Case Study: US Xpress deploys hybrid big data with Informatica
US Xpress is using a suite of data tools and integration products from Informatica to boost its fleet management
US Xpress is using a suite of data tools and integration products from Informatica to provide the business with greater insight on its fleet of lorries and drivers. Cliff Saran speaks to chief technology officer, Tim Leonard, about the role of big data.
The company is using several Informatica tools including IDQ for data quality; PowerExchange, which talks to its AS/400 systems; and CPE for real-time data monitoring, among others. These are part of a project to put information management at the heart of the company's IT, which began three years ago.

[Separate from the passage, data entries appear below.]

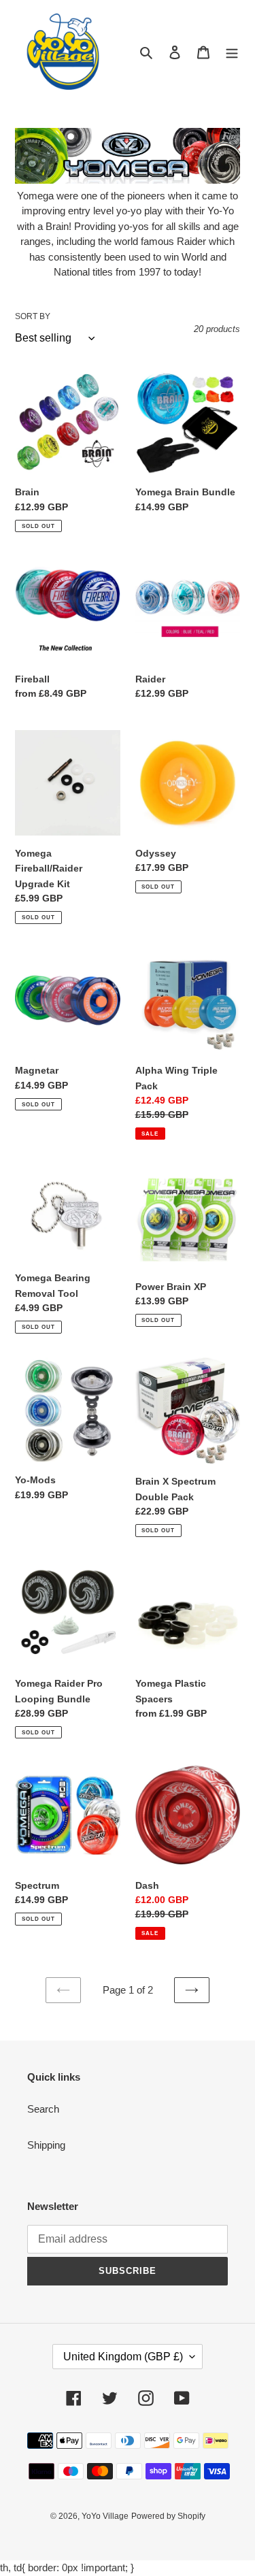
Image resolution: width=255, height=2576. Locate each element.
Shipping (46, 2145)
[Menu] (232, 52)
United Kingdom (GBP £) (123, 2356)
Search (43, 2109)
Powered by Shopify (168, 2516)
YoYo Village (105, 2516)
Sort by (32, 316)
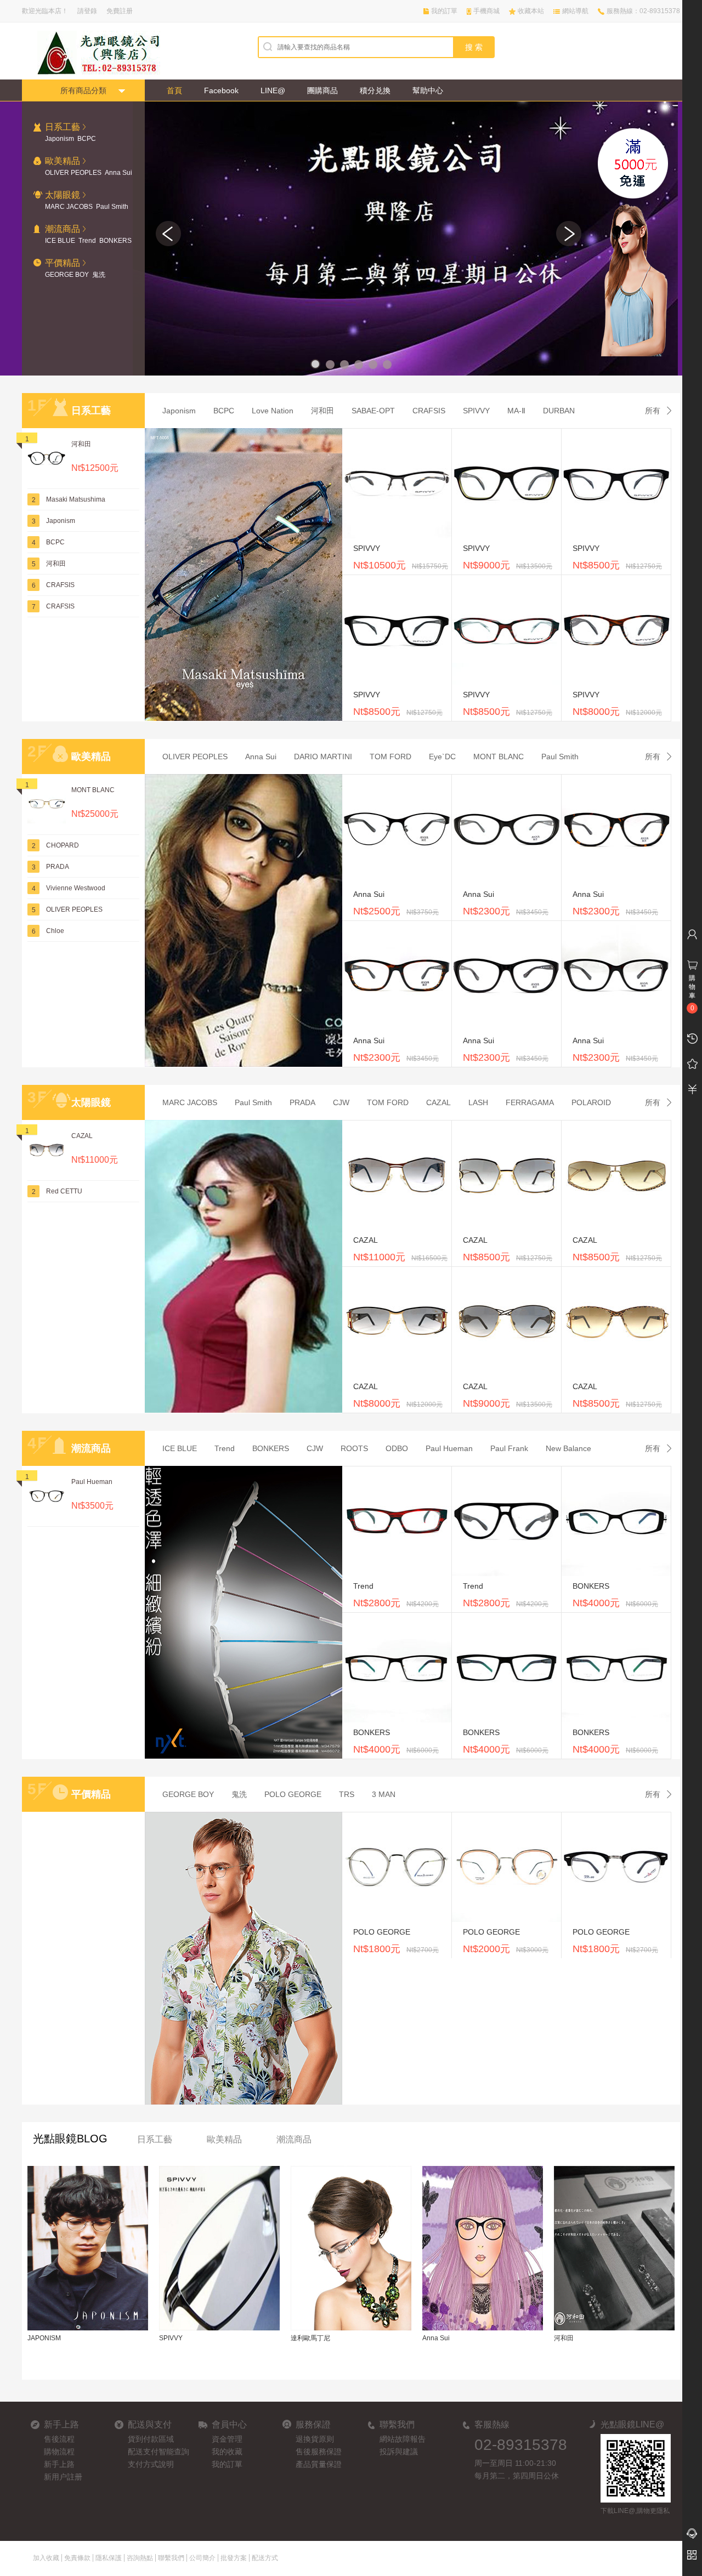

Tim Leonard, chief technology officer and vice-president at US Xpress, explained: “We replaced 90 mainframe screens with three operation detail screens, so when a fleet manager comes in, he has one location to go through and has all the data at his fingertips.”
Leonard spent a number of years at Dell. He says there are analogies between working in logistics and the PC manufacturer, but US Xpress uses deeper data analytics. "Dell ships 1,000s of PCs, while we have 1,000s of packages to deliver."
In this podcast, Tim, Leonard, CTO at US Xpress, explains how the company processes and analyses big data to optimise fleet usage, reduce idle time and fuel consumption and save millions a year as a result.
When an order is dispatched, it is tracked using an in-cab system installed on a DriverTech tablet. US Xpress constantly connects to the devices to monitor progress of the lorry. Leonard said the video camera on the device could be used to check if the driver is nodding off. There is also a speech recognition capability, which is more intuitive and easier to use for the driver, compared to the tablet's touch UI. "We never lose track of freight, and we can see how much time is left the on the driver's shift."
All the data collected from the DriverTech system is analysed in real time at the US Xpress operations centre. Leonard said: "The key asset for us is the truck, and we want to keep it running." This is achieved by using geospatial data, integrated with driver data and truck telematics. By using this information, he said operations can mimimise delays and ensure trucks are not left waiting when they arrive at a depot for maintenance.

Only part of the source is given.